Reading for the Week: Harvard Classics Vol. 39 by William Allan Neilson – When Charles W. Eliot, the president of Harvard, suggested that a liberal education could be obtained by reading 15 minutes daily from five feet of shelf space, publishers asked him to prove it. And so, the Harvard Classics “Five Foot Shelf” was born. Eliot selected the works to be included and enlisted William Neilson to choose the editions and write the introductions.
Question for the Week: What work would you most like to discuss with its author?
Some people divide the world into two groups: cat people and dog people. I think that the distinction is too stark. I know people who love both dogs and cats. I also know of people who don’t like either. In The Reivers, William Faulkner, without expressly stating a personal preference, rated cats as more intelligent than dogs (though less intelligent than rats and mules.)
Cats, he explains, are total parasites. They do whatever they want and cannot be bothered to lend a hand. They contribute nothing to your household by way of work. They don’t help with the chores. They don’t sweep the house or bring home groceries. (Although in my experience, cats will bring home a mouse or mole occasionally, which certainly gives the appearance of attempting to chip in.) Still, “the cat lives with you, is completely dependent on you for food and shelter but lifts no paw for you and loves you not.”
Although many dog breeds were selected for labor, the vast majority of dogs are every bit the parasite that cats are. They too are totally dependent for food and shelter. The difference is that they don’t have the good sense to resent you for it. For your approval, they will perform all manner of demeaning “tricks”. As Faulkner says, “[a dog] will debase and violate his own dignity for your amusement; he fawns in return for a kick, he will give his life for you in battle and grieve himself to starvation over your bones.”
Nobody can ever accuse a cat of being so foolish as to actually care what his owner thinks.
Beer of the Week: Pegas New Zealand IPA – This local brew from Brno, Czech Republic is pretty darn good. As far as I can tell, it is an American-style IPA brewed with New Zealand hops, and plenty of them. The alcohol content is a bit lower than most American IPAs at 5%, but the flavor is dead on. This golden beer has a nice, thick head and a very strong aroma of hops. The bitter hops dominate the flavor as well, but there is some good bready malt in the finish to round out the taste. With the quality of this beer, I would not be surprised if Pegas expands beyond Brno soon.

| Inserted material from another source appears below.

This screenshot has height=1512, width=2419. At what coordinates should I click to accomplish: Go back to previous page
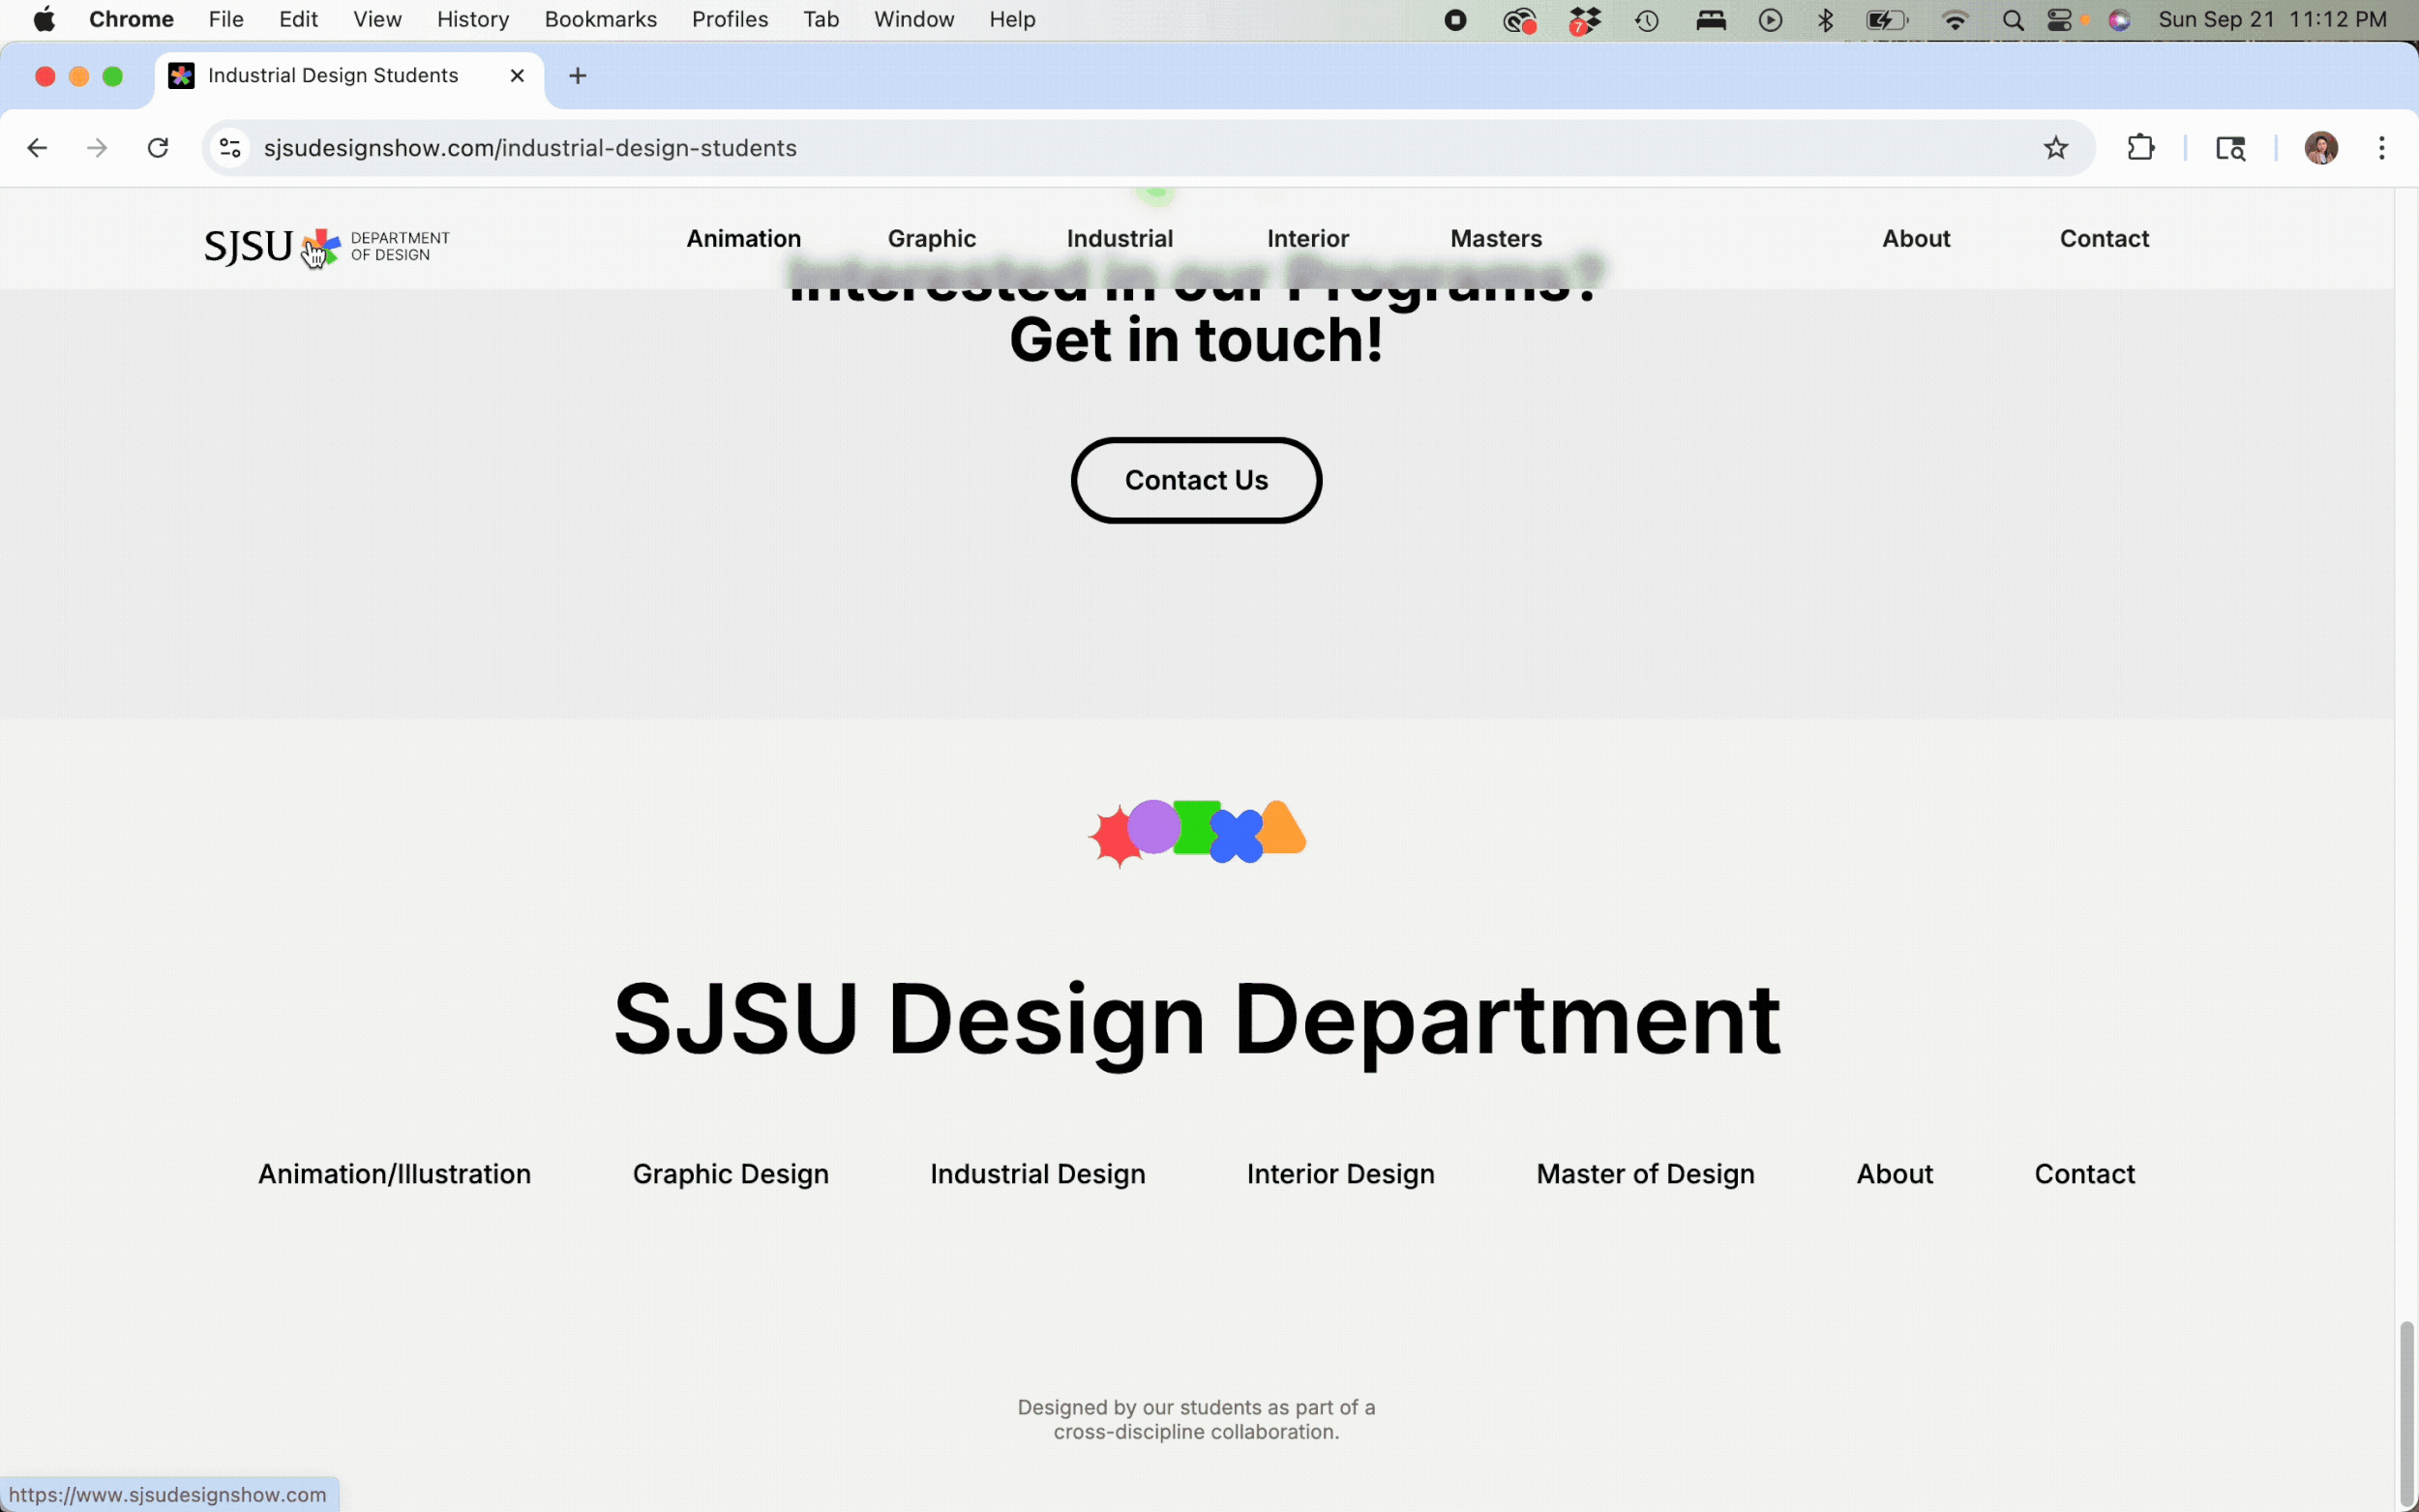point(37,148)
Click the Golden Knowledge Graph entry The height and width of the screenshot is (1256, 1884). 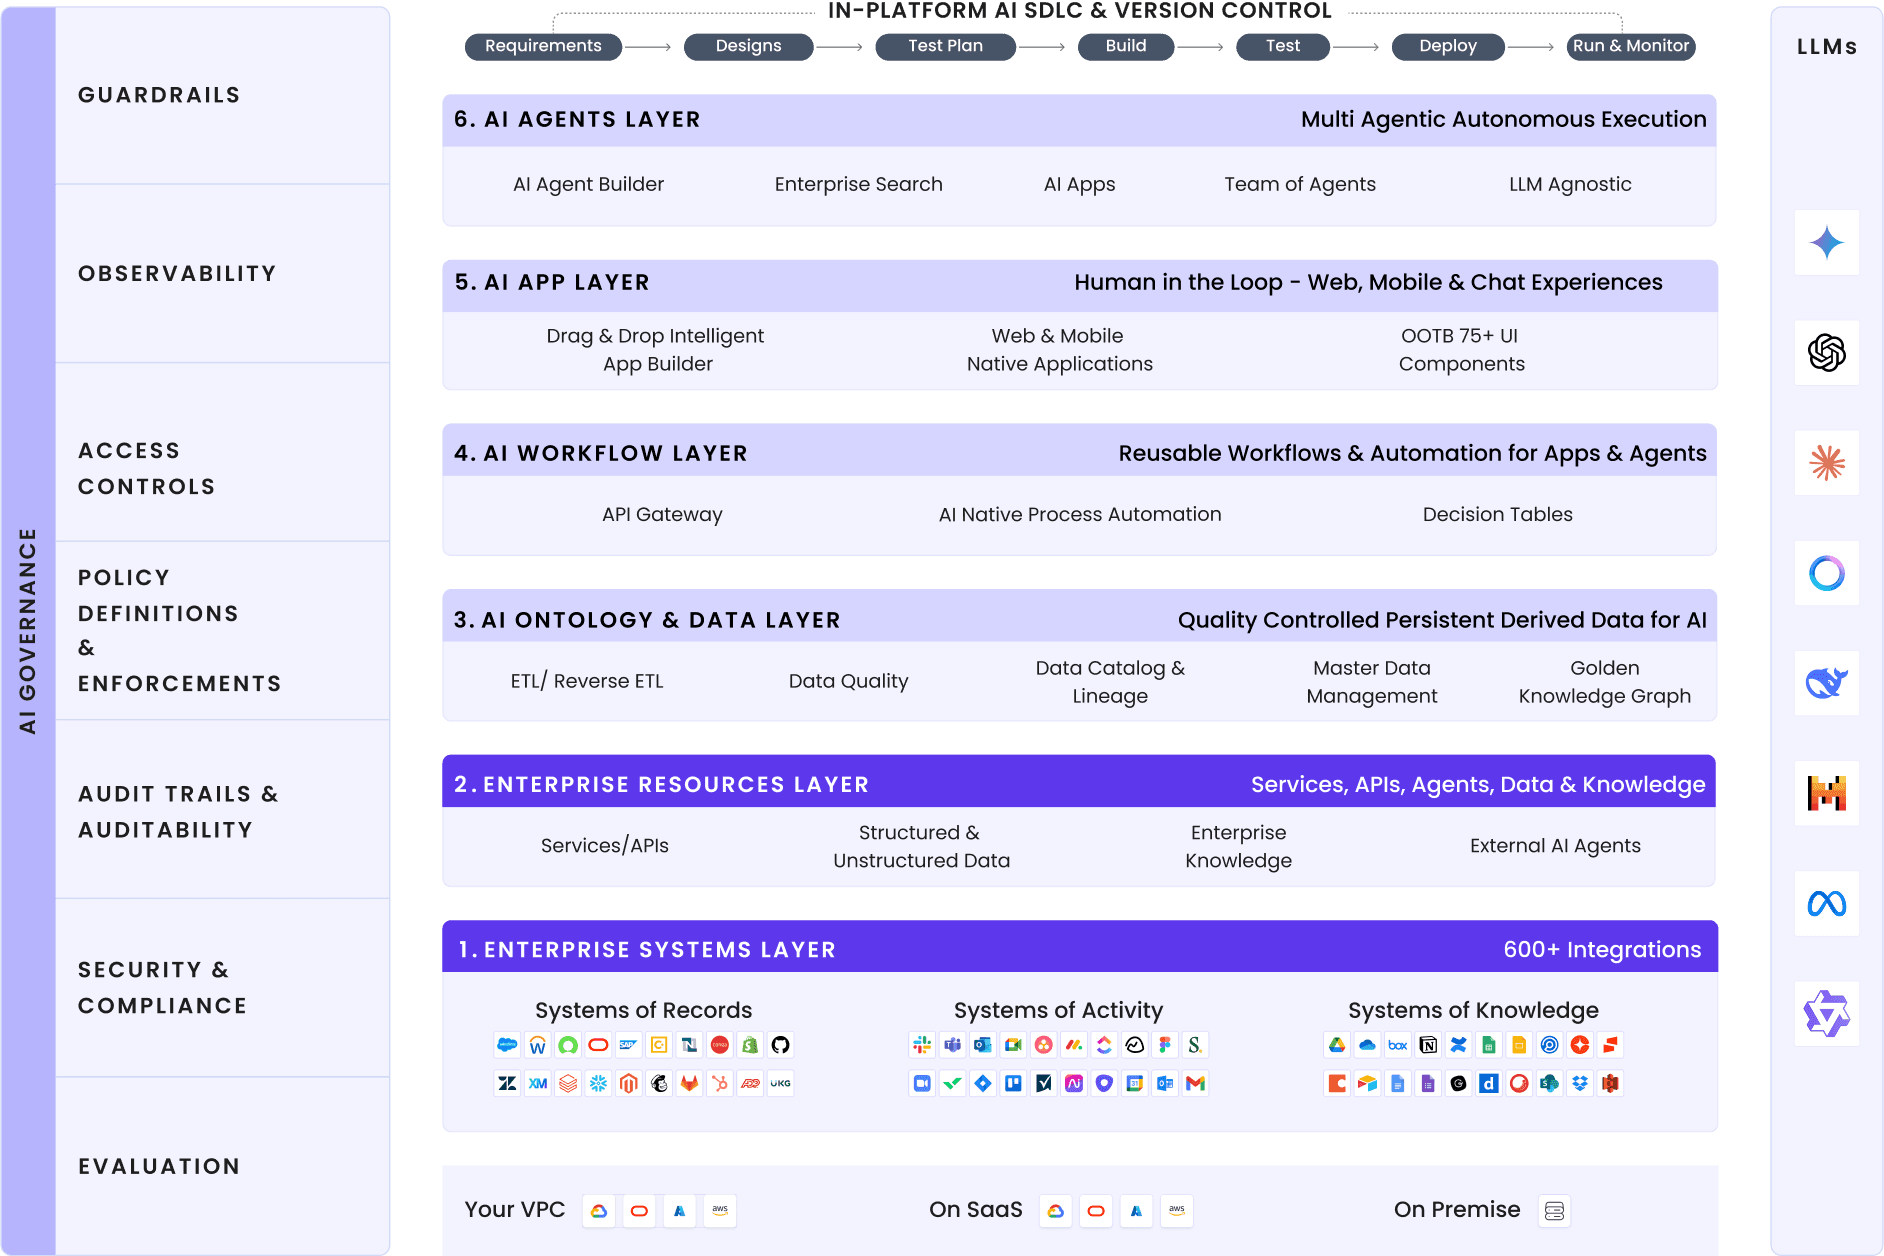pyautogui.click(x=1604, y=682)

Reading for the Week: The Reivers by William Faulkner – During this comedic novella, the narrator goes on a few interesting digressions about the history of his part of Mississippi and on the nature of animals. In this excerpt, he ranks animals based on intelligence and usefulness and explains why he holds mules in such high regard.
Question for the week: Is Faulkner’s ranking of animals based on intelligence (rat, mule, cat, dog) the reverse order of how these animals would rank in terms of companionship? If so, what about the inclusion of the horse as the least intelligent?